Bruce Springsteen reopened New York's Broadway Saturday night with the first of his summer Springsteen on Broadway shows. It was the first show on the Great White Way in 471 days.
With anti-vaxxers protesting outside the St. James Theatre, Springsteen opened with "Growin' Up" before saying, "It’s great to see everybody here tonight. Unmasked, sitting next to each other in one room. It’s a long time coming. It’s a big time thrill. What a year. Seventy-one years on the planet and I’ve never seen anything like this past year. And I was lucky. We stayed healthy and busy. I put out a record with the E Street Band. We did a film calledA Letter To You. I did a radio show. I did a podcast with the President [Obama] of the United States. I was handcuffed and thrown in jail,” referring to his DUI arrest in New Jersey last November. He was fined $540 for drinking alcohol in an area where it's prohibited.
“I didn’t wake up one morning, get on my motorcycle and say, ‘I think I’ll drive to jail,'” he said. “And then I had to go to Zoom Court! My case was the United States of America vs. Bruce Springsteen. That’s always comfortable to hear, that the entire nation is aligned against you. ‘You have managed to engage in an act so heinous that it was offended the entire [bleeping] United States! You, my recalcitrant, law-breaking, bridge-and-tunnel friend have drunk two shots of tequila.’ New Jersey, they love me there!”
While the framework of the show was the same as his 2017 and '18 performances, he dropped three songs, including "Born to Run" (the title of his memoir which the show is based on), and added three others. He also changed some of the spoken word segments to bring things up to date.
Fighting back tears, he talked about the declining health of his mother, Adele.
“She’s 10 years into Alzheimer’s. She’s 95, but the need to dance is something that hasn’t left her.

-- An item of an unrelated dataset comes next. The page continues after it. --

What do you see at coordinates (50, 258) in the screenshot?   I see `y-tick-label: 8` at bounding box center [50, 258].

She can’t speak. She can’t stand. But when she sees me, there’s a smile, and there’s still a kiss. There’s a sound she makes that I know means, ‘I love you.’ When I put onGlenn Miller, she’ll start moving in her chair, reaching out for me to take her in my arms once more and dance.”

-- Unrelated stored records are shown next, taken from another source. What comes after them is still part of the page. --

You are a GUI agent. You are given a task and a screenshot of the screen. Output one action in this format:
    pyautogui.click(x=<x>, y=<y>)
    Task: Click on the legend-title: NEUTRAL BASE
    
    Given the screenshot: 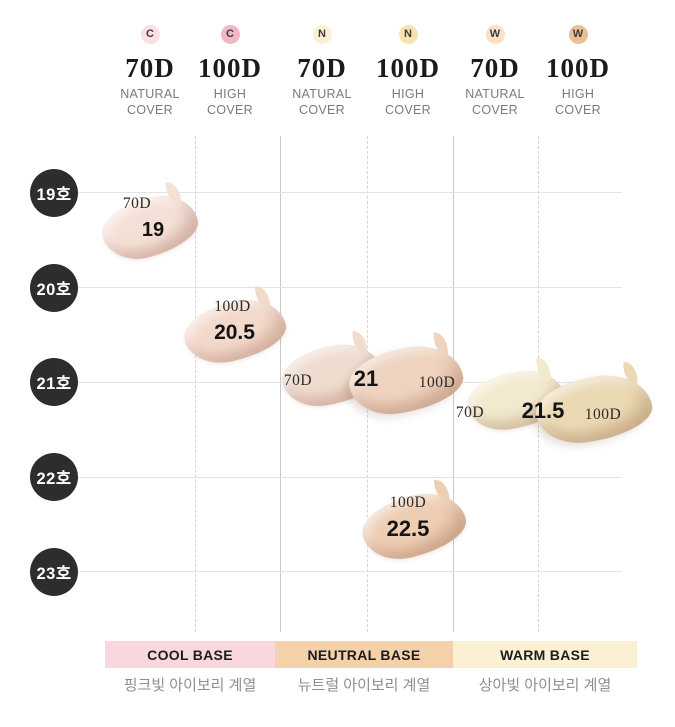 What is the action you would take?
    pyautogui.click(x=364, y=654)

As for the political climate, he said, “We are living in troubled and troubling times. I don’t believe I’ve seen, certainly not in my lifetime, [a time] when democracy itself, not just who is going to be running the show for the next four years, but survival of democracy itself was as deeply threatened. The Rule of Law, Bill of Rights, and the Constitution have been so cavalierly bludgeoned, disrespect and tread upon that I’m frightened for us. I understand those folks [anti-vaxxers] out in the street. It’s scary times filled with confusion.”

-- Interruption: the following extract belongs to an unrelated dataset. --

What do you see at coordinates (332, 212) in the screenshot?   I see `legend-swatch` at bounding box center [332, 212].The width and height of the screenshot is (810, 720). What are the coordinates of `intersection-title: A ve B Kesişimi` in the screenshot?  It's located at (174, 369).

And while he didn't mention Black Lives Matter or George Floyd, it was clear that what he was talking about when he did “American Skin (41 Shots),” which he wrote in 1999 following the death of Guinean immigrant Amadou[prn: Ah-Ma-Do] Diallo at the hands of the New York City Police Department.
Like the original shows, he talked about his childhood, his father, Clarence Clemons, dodging the Vietnam draft, and driving cross-country in 1970. And, his wife, Patti Scialfa, was also part of the show, joining him on “Tougher Than the Rest,” and, new to the set, “Fire.”
Springsteen will do 30 more shows through September 4th. Show number-two is Tuesday.
Springsteen on Broadway-- June 26 set list:
- “Growin’ Up”
- “My Hometown”
- “My Father’s House”
- “The Wish”
- “Thunder Road”
- “The Promised Land”
- “Born in the USA”
- “Tenth Avenue Freeze-out”
- “Tougher Than the Rest (w/Patti Scialfa)
- “Fire” (w/Patti Scialfa) --replaced "Brilliant Disguise"
- “American Skin (41 Shots)” -replaced "The Ghost of Tom Joad"
- “The Rising”
- “Dancing in the Dark”
- “Land of Hope and Dreams”
- “I’ll See You in My Dreams” -replaced "Born to Run"
Among those in the audience Saturday night were E Street Band guitarist Steve Van Zandt, Secretary of Transportation Pete Buttigieg, actor and singer Brian Stokes Mitchell and MSNBC's Brian Williams.